## SOURCE TEXT
* START *
Reputation: 641
My PHP web application parses incoming email messages and stores it in MySQL table. After email content is parsed I use MySQL prepared statements to store different email parts such as "To", "From", "Subject", "Body" etc. to prevent any code injections.
If an email has an attachment I would need to store it in a folder and if it is encrypted with PGP to run gpg external command through PGP EXEC function.
This files handling seems to be code injectable, i.e. if someone call an attahcment something like:
"mydoc.doc mysqldump_to_www_root and_format_all_partitions"
* END *
## WHAT IS EXPECTED
Can you copy the email-parsing post word for word in the stretch from "Reputation: 641" through "PGP EXEC function."? Rely only on the email-parsing post.

## COLLECTED DATA
* START *
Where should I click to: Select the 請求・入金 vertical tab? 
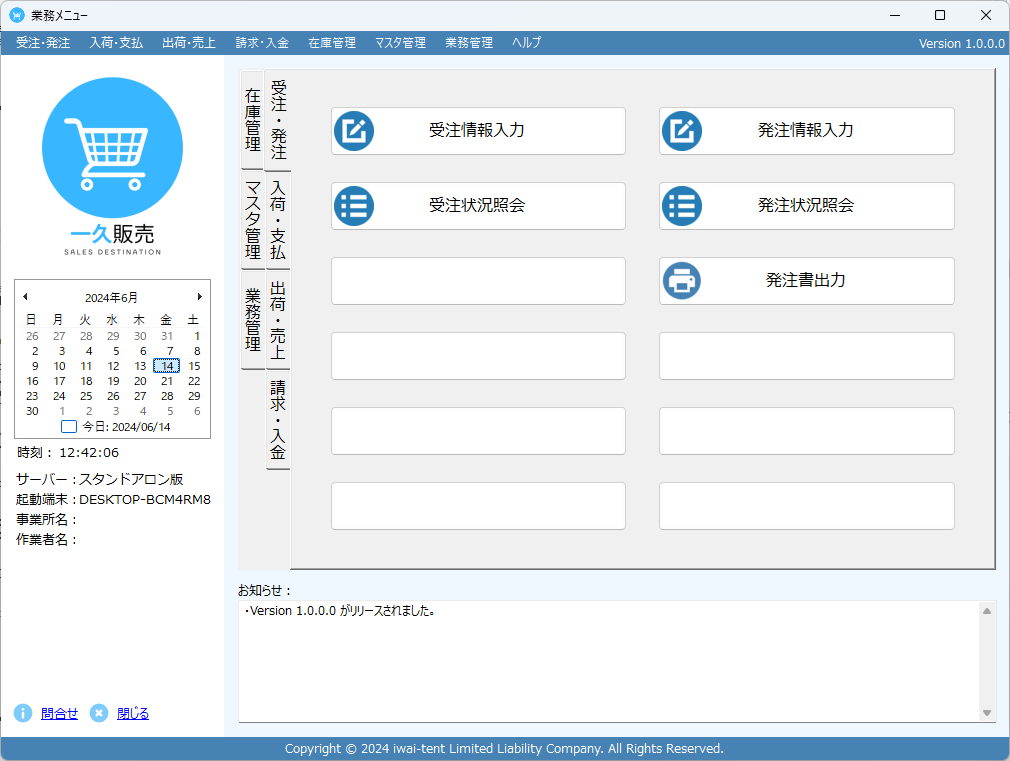point(278,419)
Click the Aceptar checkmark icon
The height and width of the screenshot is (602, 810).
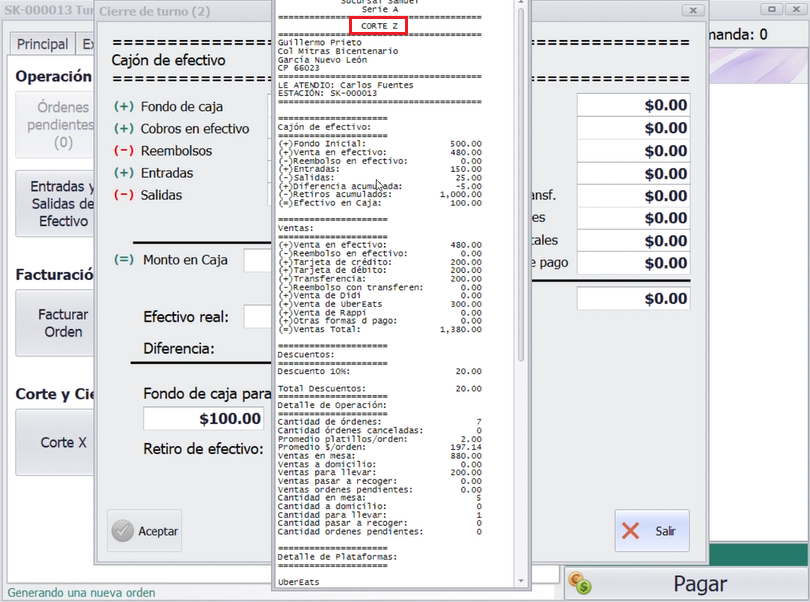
* END *
## ANSWER TO THIS PROBLEM
Reputation: 641
My PHP web application parses incoming email messages and stores it in MySQL table. After email content is parsed I use MySQL prepared statements to store different email parts such as "To", "From", "Subject", "Body" etc. to prevent any code injections.
If an email has an attachment I would need to store it in a folder and if it is encrypted with PGP to run gpg external command through PGP EXEC function.